Dinner for the past few weeks has been an assortment of family favorites as we grapple with the sudden and unexpected loss of my dear sweet dad. The blessing of a painless passing is not something to be ungrateful for, and yet the loss has left us reeling. My dad loved food, but even more than that, he loved to feed people. So remembrance of him involves food as a given, alongside everything else wonderful he embodied.
We have eaten his favorite (divey) seekh kababs, picked up around the corner right after a service, along with naans from the “naan guy” down the same alley (yep, because the naan at the kabab place is nowhere near as good, always two separate stops), and all his home favorites including a labor-intensive “ball” (kofta Anglo-Indian style) curry he acquired a taste for at a childhood friend’s home 80-odd years ago. Each meal, we discuss whether this was a “good” version that he would have enjoyed, and as it turns out every one has been (the kababs last time were sub-par and so he called the owner and ask who was at the grill… this time, he must have been supervising from above, because they were perfect).
I have ground his beloved shami kababs twice (a labor of love, and one of the most-hated kitchen tasks in existence, also a blender/processor-killer), the second time because mom wanted my brother to eat them before he left, and he dutifully carried them in sandwiches for the flight. Flight sandwiches were my dad’s “thing”: whether he flew first, business, or economy, he always packed sandwiches for the flight, which he would proudly declare and almost always share, whether with flight staff (he was a consummate charmer) or a neighboring passenger. One trip back from NYC, we forgot the steak sandwiches he was so looking forward to in the fridge in the last-minute rush to the airport; now our departure check is “passport, wallet, keys, SANDWICHES”. And so, the tradition continues.

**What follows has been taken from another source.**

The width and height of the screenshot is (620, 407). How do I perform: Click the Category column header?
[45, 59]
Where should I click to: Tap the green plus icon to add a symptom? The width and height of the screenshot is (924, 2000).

So much food, but no pictures, because while we are eating his favorites to keep him close, my interest in documenting is on temporary hiatus. Not for too long, I imagine, because Dad wouldn’t like that. He always wanted to know what was eaten, whether it tasted good, how it was sourced / who recommended it, and whether it would be repeated. I hope we can do justice to his legacy, food and beyond. (Thanks for indulging the cathartic ramble.)